En este sentido, puede hablarse: 1) de unas teorí­as éticas basadas en la idea del «impulso creador». Pertenecerí­an a este grupo el pensamiento ético de Rauh y el de Bergson; 2) de unas éticas inspiradas en el concepto de «primado de la acción», entre las que habrí­a que encuadrar la actitud de William James, de Blondel…; 3) de unas éticas de inspiración «racionalista», como la de Parodi; 4) de unas éticas de inspiración «formalista», como las que parten de Kierkegaard y que pueden ser encuadradas en la denominación genérica de «existencialismo»: Marcel, Heidegger, Sartre, S. de Beauvoir; 5) por último, de unas éticas que extraen las posibilidades contenidas en el concepto de «persona activa», entre las que se cuentan la de Lavelle y la de Le Senne.

4. ETICAS DEL FIN Y ETICAS DE LOS MOVIMIENTOS DE CONDUCTA. Esta sencilla, aunque muy interesante y sugestiva, división ha sido propuesta por Abbagnano 17. Estas dos corrientes nos son descritas del siguiente modo: «Existen dos concepciones fundamentales [de ética], a saber: 1) la que la considera como ciencia del fin al que debe dirigirse la conducta de los hombres y de los medios para lograr tal fin y derivar, tanto el fin como los medios, de la naturaleza del hombre, y 2) la que la considera como la ciencia del impulso de la conducta humana e intenta determinarlo con vistas a dirigir o disciplinar la conducta misma. Estas dos concepciones, que se han entrelazado en forma diferente tanto en la antigüedad como en el mundo moderno, son fundamentalmente distintas y ablan lenguajes diferentes. La primera, en efecto, habla el lenguaje del ideal al que el hombre se dirige por su naturaleza y, en consecuencia, de la `naturaleza’, `esencia’ o `sustancia’ del hombre. La segunda, en cambio, habla de los `motivos’ o de las `causas’ de la conducta humana, o también de las `fuerzas’ que la determinan y pretende atenerse al reconocimiento de los hechos».

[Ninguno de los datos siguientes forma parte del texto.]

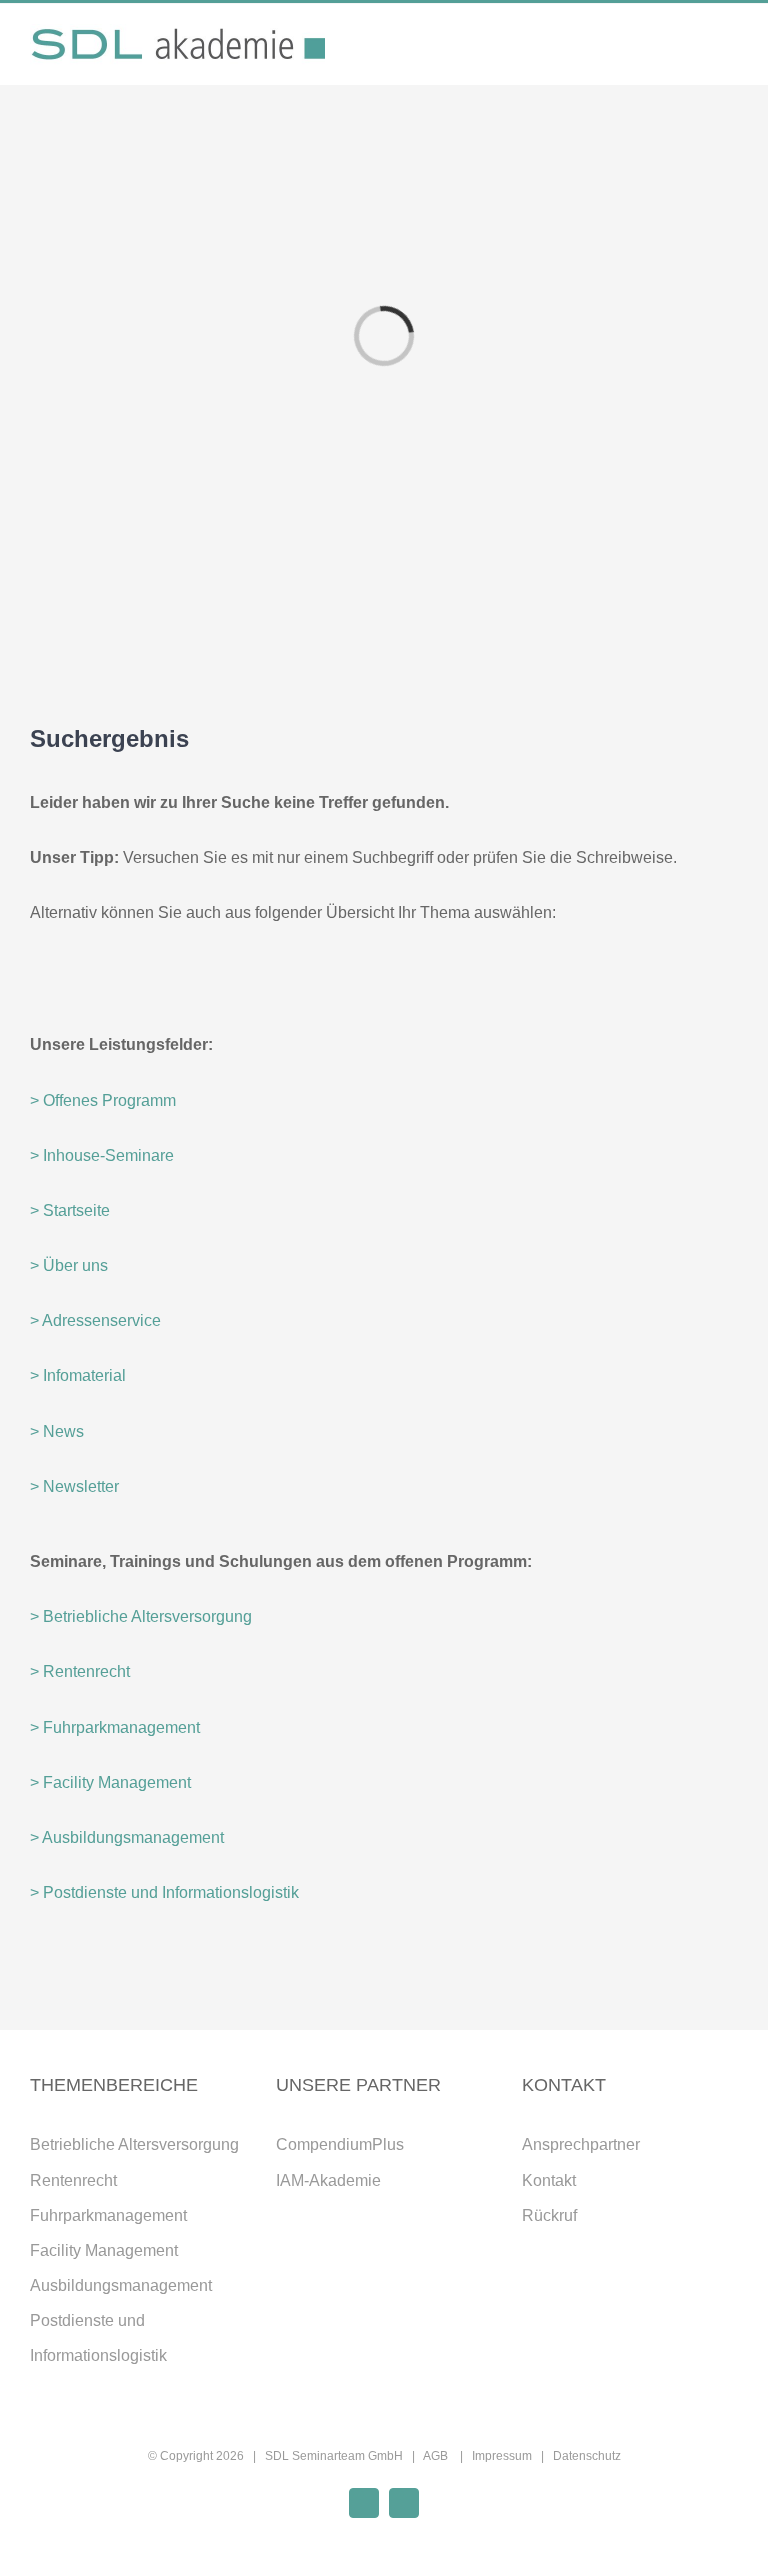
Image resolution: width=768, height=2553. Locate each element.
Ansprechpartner (581, 2144)
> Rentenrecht (80, 1671)
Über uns (69, 1265)
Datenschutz (587, 2456)
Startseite (70, 1210)
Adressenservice (95, 1320)
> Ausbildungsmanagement (127, 1837)
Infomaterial (78, 1375)
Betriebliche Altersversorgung (134, 2144)
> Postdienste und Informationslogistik (164, 1892)
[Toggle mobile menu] (730, 47)
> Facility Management (110, 1782)
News (57, 1431)
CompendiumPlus (340, 2144)
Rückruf (549, 2215)
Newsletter (74, 1486)
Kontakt (549, 2180)
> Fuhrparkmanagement (115, 1727)
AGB (437, 2456)
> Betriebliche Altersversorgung (141, 1616)
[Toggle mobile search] (694, 47)
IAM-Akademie (328, 2180)
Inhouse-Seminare (102, 1155)
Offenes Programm (109, 1100)
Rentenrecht (73, 2180)
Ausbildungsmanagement (121, 2285)
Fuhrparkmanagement (108, 2215)
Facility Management (104, 2250)
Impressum (502, 2456)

El criterio que adopta Abbagnano para establecer esta clasificación dualista viene determinado por el resultado que nos proporciona el análisis del concepto de bien. Esta noción tiene dentro de sí­ una cierta ambigüedad, ya que puede significar «lo que es» (por el hecho de ser) o «lo que es objeto de deseo», de aspiración, etcétera. Esta doble interpretación del bien es lo que escinde las dos direcciones apuntadas anteriormente. «Es propio de la primera concepción -apunta Abbagnano- la noción del bien como realidad perfecta o perfección real, en tanto que es propio de la segunda la noción de bien como objeto de apetencia». Estas dos posiciones pueden ser ejemplificadas por dos definiciones: «el bien es la felicidad» y «el bien es el placer». La primera afirmación (caracterí­sticamente aristotélico-tomista) significa que «la felicidad es el fin de la conducta humana, deducible de la naturaleza racional del hombre». La segunda, por el contrario, es caracterí­stica del epicureí­smo y del utilitarismo, y significa que «el placer es el móvil habitual y constante de la conducta humana». Esta diferenciación es, según Abbagnano, tan importante que, en último término, resta importancia al resto de los problemas éticos, que no tienen como base más que la confusión entre los dos significados de bien anteriormente propuestos.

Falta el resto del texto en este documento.